CrossFit Endurance is all about strength and midline stability. Add the following drills to your workout two to three days a week.
Excerpted with permission from “Unbreakable Runner” by Brian MacKenzie (VeloPress, 2014). Learn more at Unbreakablerunner.com.
The primary goal of this drill is to learn how to activate your hamstrings and glutes when pulling the foot up from the ground after landing.
Stand 6 inches away from a wall and engage your core. Now practice pulling your foot up from the ground directly beneath your hip, using a light but quick snapping motion initiated by the hamstring. Use the wall to keep your foot from extending too far behind you.
Do 20 repetitions with each leg while focusing on using your hamstring and glutes to do the work. For runners who have relied more on their hip flexors than their hamstrings to run, this exercise will wake up some dormant tissue—you may even cramp up a bit. You’ll want the hamstring activation to translate into your running, with a quick popping off the ground with each foot pull.

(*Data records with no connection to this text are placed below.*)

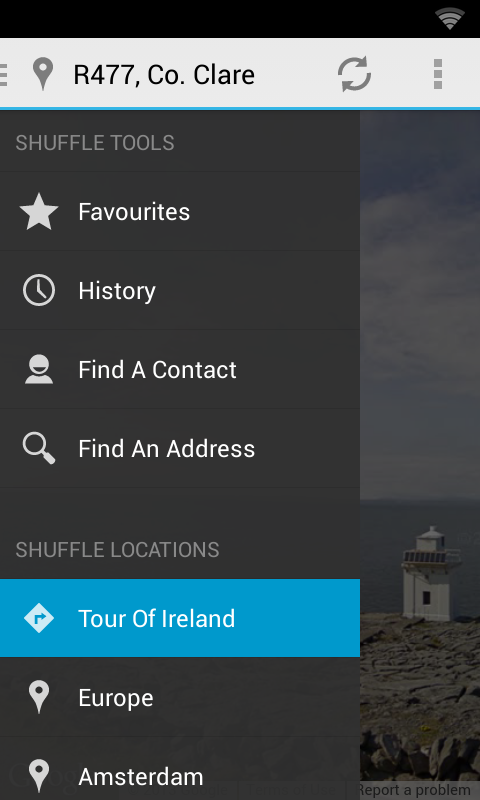Open the Favourites menu entry

point(180,211)
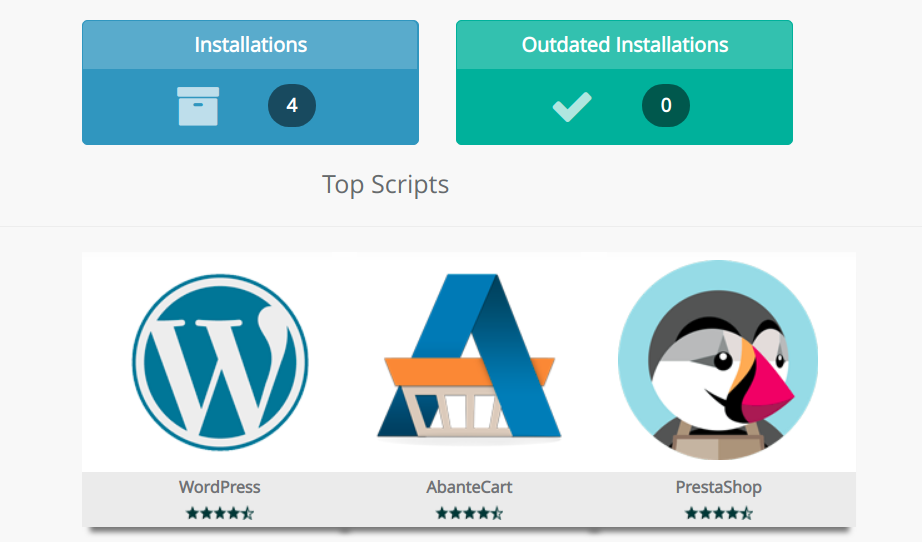922x542 pixels.
Task: Open the Installations panel header
Action: point(250,45)
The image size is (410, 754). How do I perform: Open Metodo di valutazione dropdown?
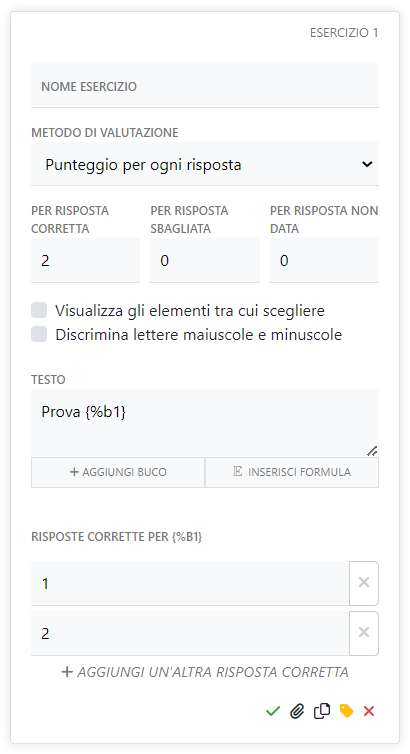(205, 164)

SCALE: Start with five pulls on each leg, and slowly add repetitions with each workout until you can do 20.
Hop with Forward Lean
This drill will help teach you how to properly use gravity with a falling forward lean. It helps runners transition to a more compact stride; instead of reaching out with the leg and standing on the heel, midline stability is maintained and the hips become more central to the flow of power.
Begin with small vertical hops, as if jumping rope, engaging the core. Once you are hopping, allow your body to fall forward, hinging from the ankles instead of the waist. Continue to hop as you allow gravity to move you forward. Imagine that you are a pogo stick; focus on the elasticity in your feet and ankles to propel you. Lean for three to five hops without scuffing the feet, and then level out for three more hops.

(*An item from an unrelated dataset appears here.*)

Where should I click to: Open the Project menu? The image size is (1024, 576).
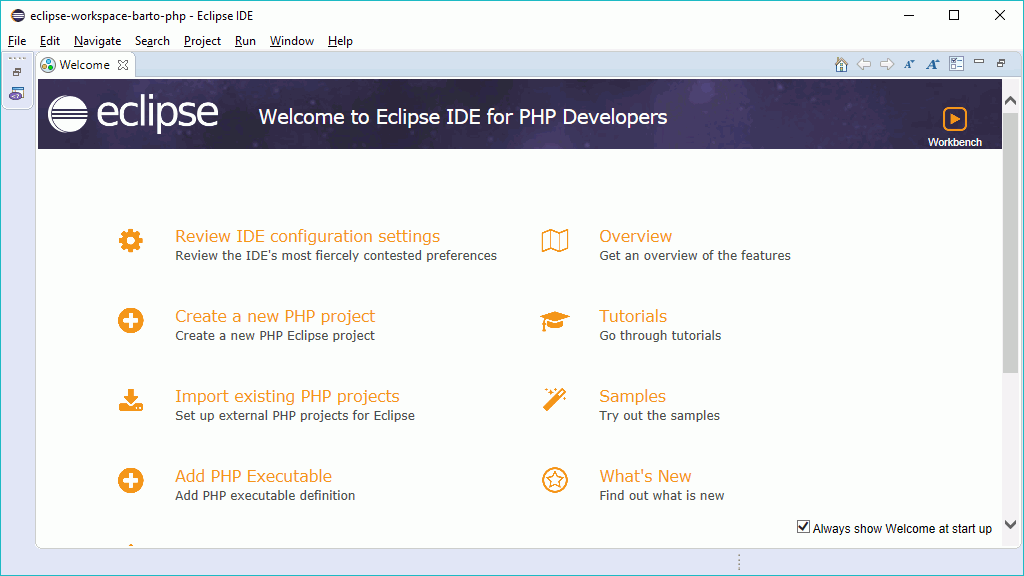tap(202, 40)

SCALE: Practice leaning and squatting without actually hopping, which will accustom you to the movement and build strength in your hips and quads.

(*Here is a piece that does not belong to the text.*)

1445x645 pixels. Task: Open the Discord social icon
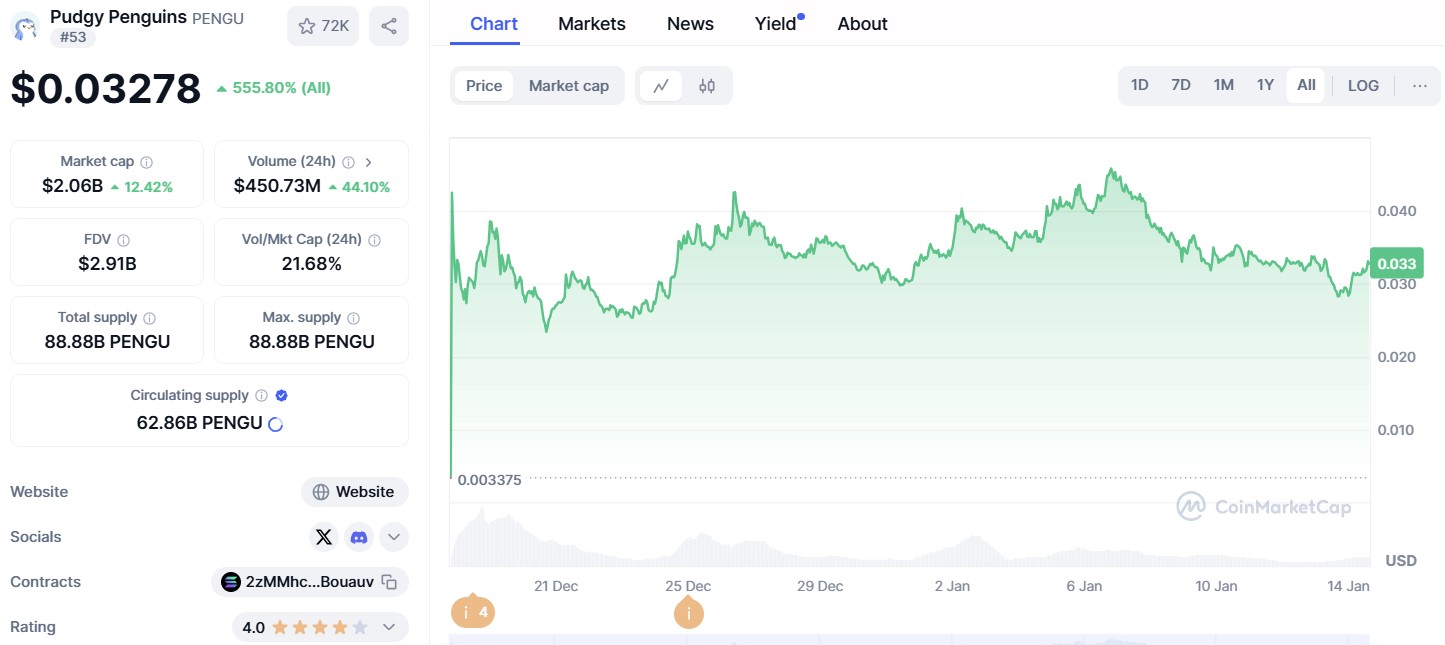click(x=359, y=537)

Hollow rock develops trunk strength and midline stabilization, which allows runners to hold good form even when they are fatigued at the end of a long race.
Lift head up and off the ground with arms reaching overhead. Tighten up your muscles—including abs and glutes—and imagine that you’re trying to pin your belly button to your spine. You should be aiming to achieve a shape like a crescent moon, with your lower back flat on the ground and your arms and legs elevated about a foot off the ground. Now use your legs to kick and power a rocking-chair motion.
SCALE: If you have a weak core, this exercise is tough to do properly at first. Build up strength by first spending time holding planks and using other traditional trunk strength exercises. You can also scale hollow rock by holding the engaged position without progressing into the rocking motion.